***** Extrait fourni
Au fond, je ne serai peut-être jamais vraiment chez moi au Mexique. Les différences culturelles sont trop grandes : voir Contre la pression sociale, la liberté de choisir ou 10 différences entre la France et le Mexique. Je serai toujours un peu trop critique et un peu trop râleuse, pas assez « famille » et trop indépendante, pas assez dans le moule et trop franche. Je ne serai jamais adepte des déjeuners en famille le dimanche, je ne serai jamais la belle-fille dont mes beaux-parents rêvaient, je ne serai jamais à la hauteur de ce qu’on attend de moi et d’une certaine manière il faudra toujours que je m’excuse d’être qui je suis. Mais chaque fois que je « rentrerai » en France, je chercherai désespérément des repères, un endroit, une odeur auxquels me raccrocher parce-que les choses ont changé et parce-que j’ai moi-même changé.
Auray - Bretagne
Il y a peu, j’ai fait la connaissance de J. Lui et sa famille, Français, vivent au Mexique depuis presque une dizaine d’années. Au début, ils voyageaient régulièrement en France. Désormais ils le font moins au profit d’autres découvertes. En écoutant J., je me suis non seulement aperçue que je suis loin d’être la seule à ressentir ce que je ressens mais surtout que je dois me défaire de ce sentiment de culpabilité qui m’envahit chaque fois que je ne vais pas en France. Mes proches sont les bienvenus quand ils le souhaitent au Mexique et même si c’est moi qui ai pris la décision de partir, cela ne signifie pas que je suis « tenue » de « rentrer ». Il est indéniable que certains êtres chers me manquent mais de la même façon que j’ai volé de mes propres ailes en décidant de m’établir sur un autre continent, je dois continuer de mener ma vie en m’ôtant le poids de la culpabilité. Je me sens parfois raccrochée par des liens invisibles, l’injonction de « rentrer », une forme de « devoir » mais il n’appartient qu’à moi de lâcher prise. Je dirais « let it go » en anglais ou « soltar la cuerda » en espagnol.
**********
***** Données extraites
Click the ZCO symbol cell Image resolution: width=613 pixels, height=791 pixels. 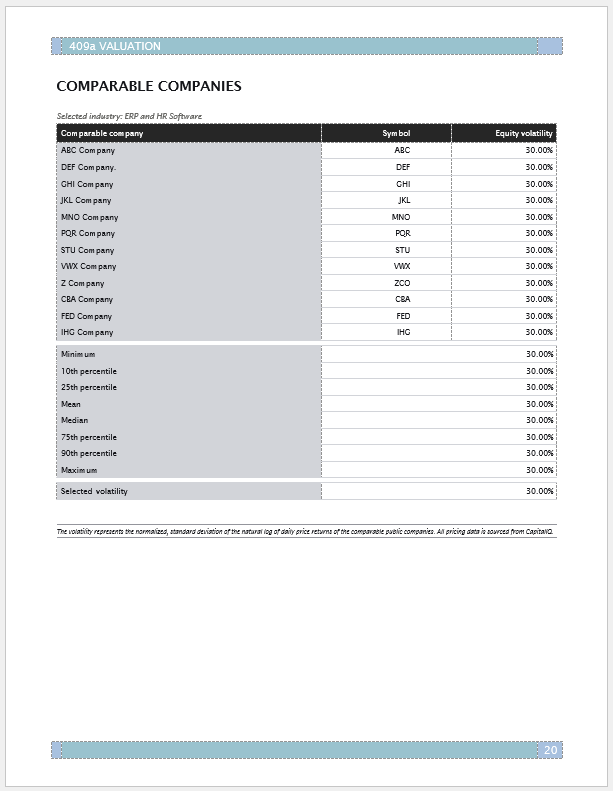402,283
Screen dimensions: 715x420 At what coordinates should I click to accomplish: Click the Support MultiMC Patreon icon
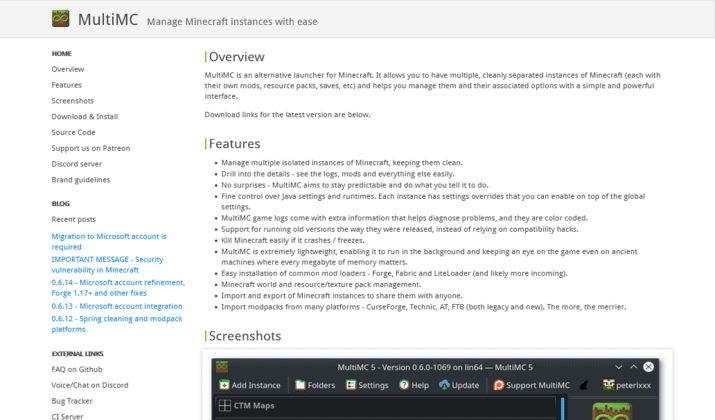499,385
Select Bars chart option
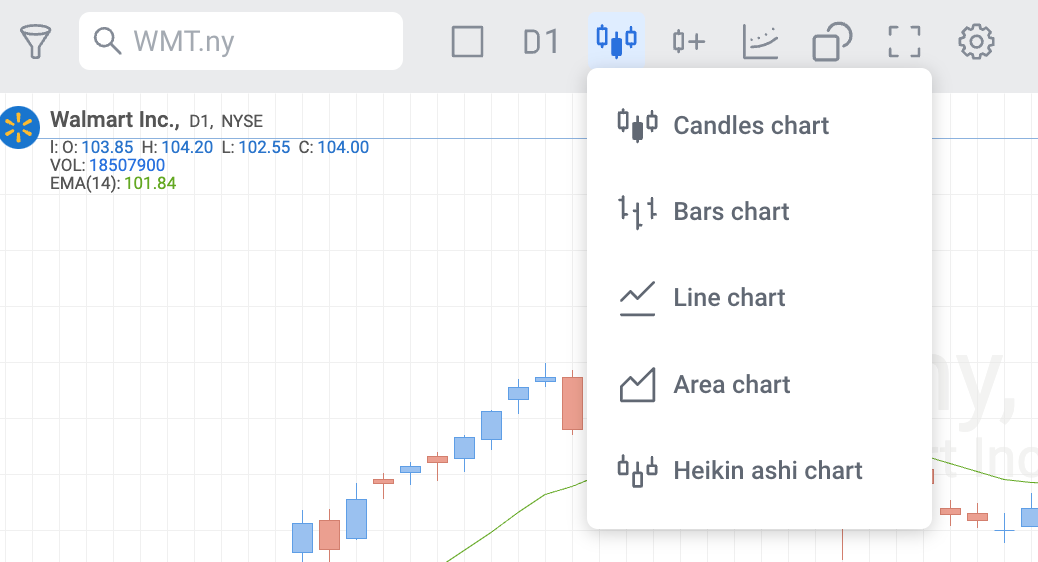The height and width of the screenshot is (562, 1038). point(731,211)
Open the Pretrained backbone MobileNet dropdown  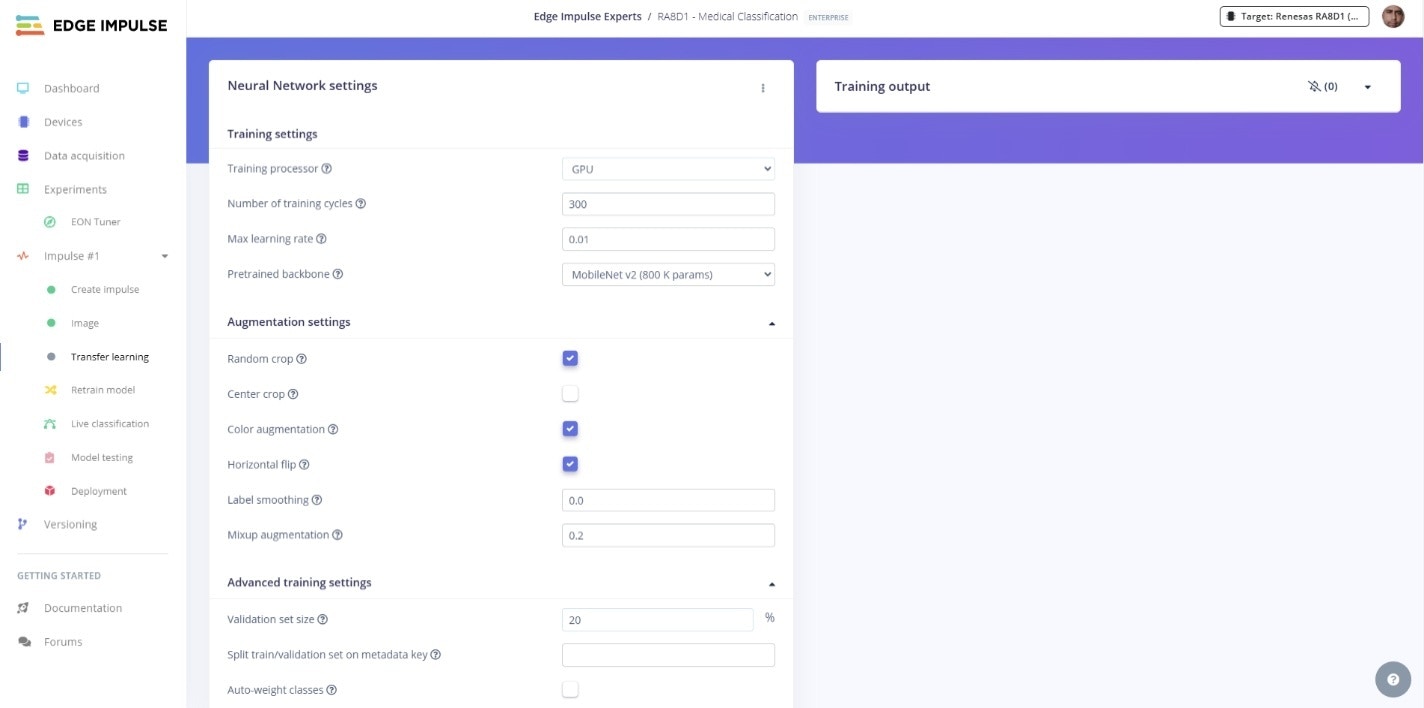click(x=668, y=274)
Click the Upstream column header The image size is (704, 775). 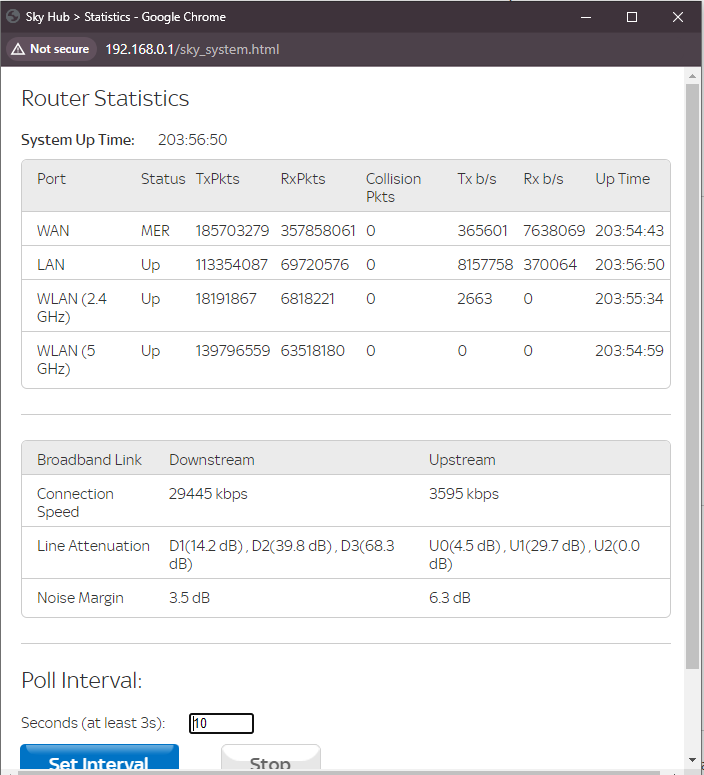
**********
→ **Activité 1**: Indiquez depuis combien de temps J. et sa famille vivent au Mexique, d'après le texte sur la vie au Mexique.
→ **Activité 2**: Poursuivez le texte sur la vie au Mexique à la suite de sa dernière phrase.

→ **Résultat 1**: Depuis presque une dizaine d'années.

→ **Résultat 2**:
Paris
Il est indéniable que la France me manque et que le simple souvenir de mes errances dans les rues de Paris me rend nostalgique. J’ai en outre le désir de partager mes racines avec Andy. Mais je ne peux pas/plus vivre seulement guidée par la perspective des « retours » en France. L’expatriation et plus encore l’émigration ont fait de moi un être hybride dont la définition est peut-être de n’appartenir à partout et nulle part. Elles ont renforcé mon envie d’aller vers ce que je ne connais pas et même si la pandémie et le lancement de ma boîte ont certainement rebattu les cartes du jeu, j’ai toujours besoin de me créer de nouveaux souvenirs, des souvenirs différents, des souvenirs au goût d’aventure, des souvenirs d’ailleurs.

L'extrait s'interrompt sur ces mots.